— BEGIN —

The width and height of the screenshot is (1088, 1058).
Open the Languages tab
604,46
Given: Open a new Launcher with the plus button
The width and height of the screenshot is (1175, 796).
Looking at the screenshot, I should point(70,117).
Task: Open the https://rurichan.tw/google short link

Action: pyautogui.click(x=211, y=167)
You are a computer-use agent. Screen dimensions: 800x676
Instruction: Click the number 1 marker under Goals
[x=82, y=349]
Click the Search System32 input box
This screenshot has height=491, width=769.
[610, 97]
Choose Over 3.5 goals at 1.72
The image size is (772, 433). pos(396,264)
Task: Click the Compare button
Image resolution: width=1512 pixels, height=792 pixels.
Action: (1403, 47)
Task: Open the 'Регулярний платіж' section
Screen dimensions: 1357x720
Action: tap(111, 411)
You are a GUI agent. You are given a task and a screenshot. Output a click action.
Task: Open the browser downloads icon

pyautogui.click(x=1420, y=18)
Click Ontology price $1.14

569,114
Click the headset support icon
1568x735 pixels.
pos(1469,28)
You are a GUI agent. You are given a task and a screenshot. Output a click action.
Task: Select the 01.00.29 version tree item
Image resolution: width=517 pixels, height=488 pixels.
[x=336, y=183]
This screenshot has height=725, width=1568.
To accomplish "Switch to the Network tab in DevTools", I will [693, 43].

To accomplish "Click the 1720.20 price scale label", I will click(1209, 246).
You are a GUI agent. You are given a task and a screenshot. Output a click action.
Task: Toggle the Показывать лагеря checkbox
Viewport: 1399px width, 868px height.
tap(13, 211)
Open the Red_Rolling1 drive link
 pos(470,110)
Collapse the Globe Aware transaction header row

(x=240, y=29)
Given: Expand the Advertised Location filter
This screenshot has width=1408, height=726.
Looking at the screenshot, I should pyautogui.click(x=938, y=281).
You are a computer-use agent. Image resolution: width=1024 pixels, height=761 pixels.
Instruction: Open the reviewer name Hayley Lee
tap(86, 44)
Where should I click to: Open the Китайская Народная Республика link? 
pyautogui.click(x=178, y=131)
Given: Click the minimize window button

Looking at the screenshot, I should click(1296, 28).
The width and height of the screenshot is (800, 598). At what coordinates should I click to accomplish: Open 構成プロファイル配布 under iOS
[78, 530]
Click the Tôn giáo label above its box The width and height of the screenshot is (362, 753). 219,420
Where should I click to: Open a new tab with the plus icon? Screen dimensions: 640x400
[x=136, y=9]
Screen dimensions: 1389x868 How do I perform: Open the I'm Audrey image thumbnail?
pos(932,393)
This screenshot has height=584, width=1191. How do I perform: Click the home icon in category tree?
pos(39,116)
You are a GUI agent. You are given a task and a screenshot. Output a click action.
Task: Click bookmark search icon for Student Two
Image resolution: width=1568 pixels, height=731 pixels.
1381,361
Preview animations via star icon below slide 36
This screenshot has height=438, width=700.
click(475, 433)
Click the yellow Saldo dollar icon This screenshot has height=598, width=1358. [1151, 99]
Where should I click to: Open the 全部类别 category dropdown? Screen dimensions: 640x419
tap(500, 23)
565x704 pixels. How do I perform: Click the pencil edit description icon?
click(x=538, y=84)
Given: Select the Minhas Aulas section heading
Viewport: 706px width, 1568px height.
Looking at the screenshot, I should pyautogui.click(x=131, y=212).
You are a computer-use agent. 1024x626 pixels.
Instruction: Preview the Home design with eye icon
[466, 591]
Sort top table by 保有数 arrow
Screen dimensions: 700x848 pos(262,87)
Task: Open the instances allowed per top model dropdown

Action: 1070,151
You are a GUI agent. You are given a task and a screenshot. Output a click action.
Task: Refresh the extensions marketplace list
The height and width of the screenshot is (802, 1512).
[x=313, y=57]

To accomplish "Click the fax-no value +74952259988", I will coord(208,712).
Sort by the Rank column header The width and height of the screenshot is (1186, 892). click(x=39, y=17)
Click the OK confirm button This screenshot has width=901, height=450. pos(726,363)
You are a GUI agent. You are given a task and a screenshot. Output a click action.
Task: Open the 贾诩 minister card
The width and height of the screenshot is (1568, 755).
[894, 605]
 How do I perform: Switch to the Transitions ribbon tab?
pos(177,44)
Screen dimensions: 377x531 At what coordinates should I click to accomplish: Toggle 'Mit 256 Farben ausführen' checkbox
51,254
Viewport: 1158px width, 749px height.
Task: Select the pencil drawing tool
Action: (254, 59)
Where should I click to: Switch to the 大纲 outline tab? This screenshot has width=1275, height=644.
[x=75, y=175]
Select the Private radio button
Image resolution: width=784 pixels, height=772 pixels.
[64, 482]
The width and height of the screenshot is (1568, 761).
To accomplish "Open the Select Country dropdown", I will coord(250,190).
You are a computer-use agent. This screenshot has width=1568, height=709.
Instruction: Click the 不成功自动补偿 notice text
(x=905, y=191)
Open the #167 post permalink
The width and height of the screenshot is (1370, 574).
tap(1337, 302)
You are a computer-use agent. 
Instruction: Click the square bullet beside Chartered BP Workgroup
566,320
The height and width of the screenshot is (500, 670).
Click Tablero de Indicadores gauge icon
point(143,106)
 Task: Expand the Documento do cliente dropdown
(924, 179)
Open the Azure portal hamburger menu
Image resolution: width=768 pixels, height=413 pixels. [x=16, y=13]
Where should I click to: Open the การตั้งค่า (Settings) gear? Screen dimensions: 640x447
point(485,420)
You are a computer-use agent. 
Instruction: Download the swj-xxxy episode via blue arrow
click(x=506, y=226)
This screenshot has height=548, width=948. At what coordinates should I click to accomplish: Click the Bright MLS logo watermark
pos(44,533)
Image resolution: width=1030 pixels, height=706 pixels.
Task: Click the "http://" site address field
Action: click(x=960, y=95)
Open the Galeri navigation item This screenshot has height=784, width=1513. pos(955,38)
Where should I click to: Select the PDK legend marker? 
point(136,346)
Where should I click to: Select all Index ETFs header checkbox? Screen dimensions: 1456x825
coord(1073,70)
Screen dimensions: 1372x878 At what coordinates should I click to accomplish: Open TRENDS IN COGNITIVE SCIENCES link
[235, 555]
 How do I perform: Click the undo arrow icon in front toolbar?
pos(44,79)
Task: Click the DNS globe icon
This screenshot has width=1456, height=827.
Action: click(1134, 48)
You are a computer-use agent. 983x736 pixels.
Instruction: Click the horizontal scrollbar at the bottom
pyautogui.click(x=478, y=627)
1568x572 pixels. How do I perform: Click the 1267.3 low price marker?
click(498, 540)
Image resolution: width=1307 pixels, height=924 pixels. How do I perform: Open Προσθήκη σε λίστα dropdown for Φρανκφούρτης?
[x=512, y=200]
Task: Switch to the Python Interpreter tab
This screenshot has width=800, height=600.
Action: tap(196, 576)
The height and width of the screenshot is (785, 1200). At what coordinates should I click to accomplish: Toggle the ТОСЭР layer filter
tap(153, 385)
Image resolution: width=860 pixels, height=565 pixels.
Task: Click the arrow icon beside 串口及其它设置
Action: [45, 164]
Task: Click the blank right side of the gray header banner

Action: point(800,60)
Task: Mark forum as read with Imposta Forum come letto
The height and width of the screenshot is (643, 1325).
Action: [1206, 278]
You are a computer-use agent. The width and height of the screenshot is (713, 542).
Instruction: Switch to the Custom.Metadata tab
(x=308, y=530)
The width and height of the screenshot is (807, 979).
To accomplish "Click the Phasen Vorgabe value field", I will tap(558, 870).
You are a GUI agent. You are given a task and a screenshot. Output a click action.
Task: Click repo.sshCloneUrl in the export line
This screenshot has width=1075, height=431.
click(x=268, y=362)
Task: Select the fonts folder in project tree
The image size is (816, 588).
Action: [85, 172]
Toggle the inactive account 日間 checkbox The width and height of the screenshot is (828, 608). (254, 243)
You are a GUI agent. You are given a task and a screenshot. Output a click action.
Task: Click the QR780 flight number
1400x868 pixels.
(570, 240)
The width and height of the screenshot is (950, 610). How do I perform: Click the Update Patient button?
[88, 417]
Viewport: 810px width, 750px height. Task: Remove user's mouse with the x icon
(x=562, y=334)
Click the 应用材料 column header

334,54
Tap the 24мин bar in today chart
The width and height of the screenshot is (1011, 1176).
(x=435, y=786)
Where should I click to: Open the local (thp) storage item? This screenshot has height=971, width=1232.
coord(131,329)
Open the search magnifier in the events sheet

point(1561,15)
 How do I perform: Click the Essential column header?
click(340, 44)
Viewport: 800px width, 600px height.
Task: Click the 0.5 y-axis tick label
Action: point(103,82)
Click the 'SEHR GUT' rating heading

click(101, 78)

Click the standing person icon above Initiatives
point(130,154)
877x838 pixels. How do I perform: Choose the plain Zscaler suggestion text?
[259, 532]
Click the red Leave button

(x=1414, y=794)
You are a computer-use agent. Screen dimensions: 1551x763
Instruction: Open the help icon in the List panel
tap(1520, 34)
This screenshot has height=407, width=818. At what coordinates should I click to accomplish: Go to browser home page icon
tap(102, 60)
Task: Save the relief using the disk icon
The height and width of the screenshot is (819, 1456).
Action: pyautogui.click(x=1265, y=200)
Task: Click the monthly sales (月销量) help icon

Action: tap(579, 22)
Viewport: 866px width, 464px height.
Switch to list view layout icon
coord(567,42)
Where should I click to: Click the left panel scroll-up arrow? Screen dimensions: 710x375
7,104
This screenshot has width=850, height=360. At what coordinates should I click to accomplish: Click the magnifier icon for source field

— END —

DIRECTIONS FOR THIS TASK: Reproduce the entries from the line containing "Where should I click to: Open the local" through the line containing "Action: point(103,82)", inclusive, substituting "search icon" for "search magnifier" and leaving everything else unchanged.

TASK ANSWER:
Where should I click to: Open the local (thp) storage item? This screenshot has height=971, width=1232.
coord(131,329)
Open the search icon in the events sheet

point(1561,15)
 How do I perform: Click the Essential column header?
click(340, 44)
Viewport: 800px width, 600px height.
Task: Click the 0.5 y-axis tick label
Action: point(103,82)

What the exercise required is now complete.